## WORK TASK
Copy out again, unchanged, the listing below from the line that has "Select the Vista funciones tab" through the line that has "Screen dimensions: 1077x529".

## SUPPLIED DATA

Segment Open

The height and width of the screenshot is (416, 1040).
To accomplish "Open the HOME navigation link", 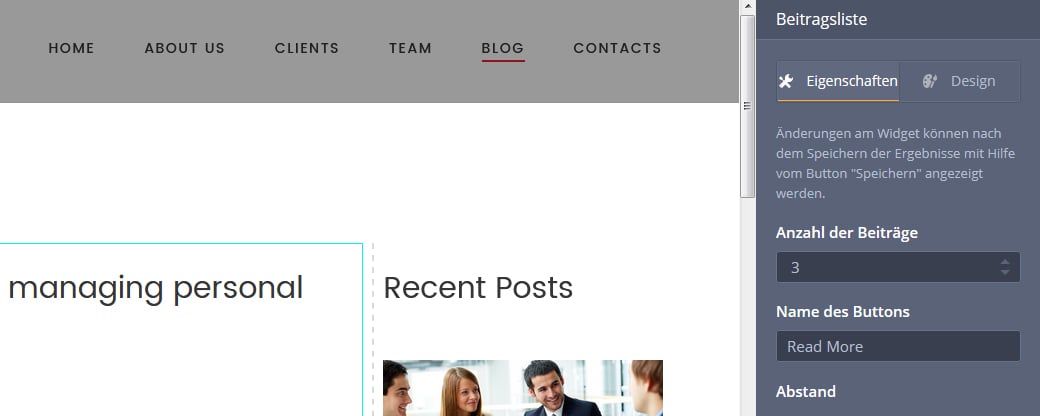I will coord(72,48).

Segment Closed
Segment Open

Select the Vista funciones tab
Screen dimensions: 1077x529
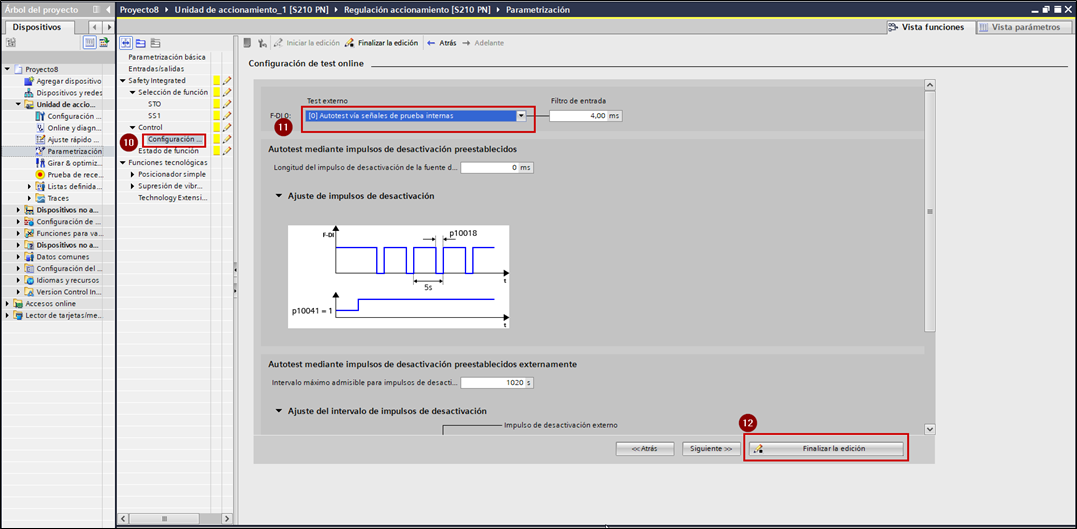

Segment Closed
Segment Open

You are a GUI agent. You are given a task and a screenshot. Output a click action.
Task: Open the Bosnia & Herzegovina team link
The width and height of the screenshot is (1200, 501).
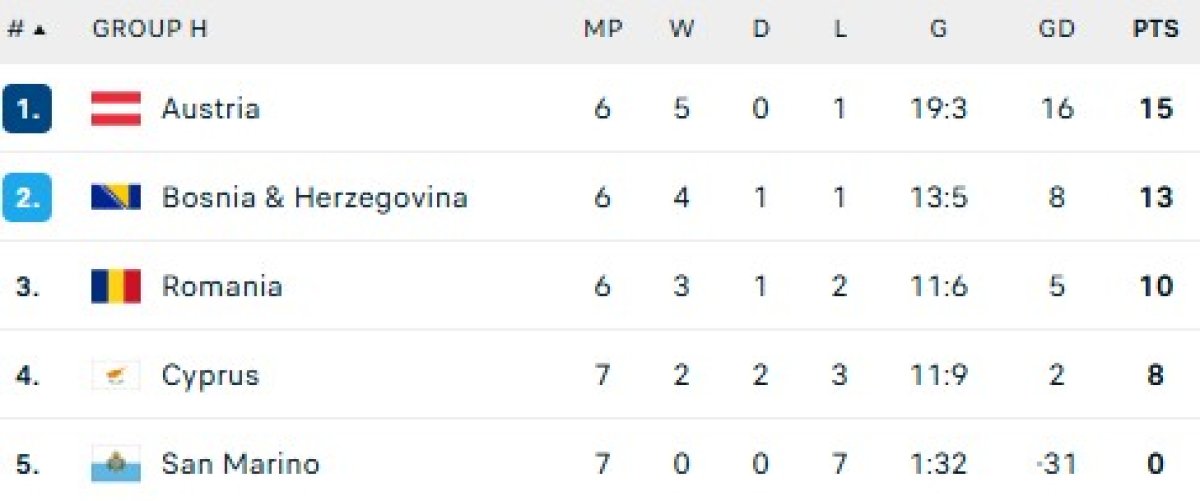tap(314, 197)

Segment Closed

## WRITTEN SOLUTION
Select the Vista funciones tab
Screen dimensions: 1077x529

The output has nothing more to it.